Deputi Bidang Peningkatan Prestasi Olahraga Kemenpora Surono mengatakan pemerintah menjalankan pelatnas jangka panjang yang tidak terputus bagi cabang olahraga unggulan yang diproyeksikan ke Olimpiade dan Paralimpiade. Pernyataan itu disampaikan Surono dalam konferensi pers yang dipantau secara daring di Jakarta, Sabtu.
Surono menjelaskan, untuk National Paralympic Committee (NPC) Indonesia, Kemenpora menetapkan 10 cabang olahraga yang diproyeksikan ke Paralimpiade. Sepuluh cabang tersebut telah menjalani pelatnas berkelanjutan sejak 2024, sedangkan cabang di luar daftar itu mendapatkan pelatnas selama dua bulan.
Ia juga menegaskan bahwa setelah Paralimpiade Paris, atlet yang diproyeksikan akan langsung kembali dimasukkan ke pelatnas sebagai bagian dari komitmen pembinaan berkelanjutan.
Selain itu, Surono menyebut pada 2026 Kemenpora akan melakukan peninjauan menyeluruh terkait persiapan Asian Para Games Nagoya 2026 dan Paralimpiade Los Angeles 2028, termasuk pemetaan atlet berdasarkan prioritas.
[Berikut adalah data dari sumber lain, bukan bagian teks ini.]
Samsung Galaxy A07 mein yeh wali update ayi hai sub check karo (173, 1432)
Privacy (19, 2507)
Sementara itu, Chef de Mission Indonesia untuk ASEAN Para Games 2025 Thailand, Reda Manthovani, menilai hasil ASEAN Para Games dapat menjadi dasar penting untuk mempercepat kaderisasi dan pelatnas menuju Asian Para Games dan Paralimpiade. Reda menyarankan agar atlet-atlet muda yang tampil menonjol segera masuk pelatnas, dengan dukungan pembiayaan pemerintah maupun nonpemerintah.
Menurut Reda, sejumlah atlet muda mampu tampil melampaui perkiraan dengan meraih medali emas, termasuk dari cabang para balap sepeda dan para renang. Ia juga menilai atlet yang belum mencapai target namun sudah diproyeksikan meraih medali, seperti dari cabang catur, tetap perlu masuk pelatnas.
Reda menambahkan, waktu menuju Asian Para Games dinilai ideal untuk memulai pelatnas karena ajang tersebut akan berlangsung pada Oktober. Dengan demikian, atlet berprestasi dari ASEAN Para Games dapat segera masuk training camp.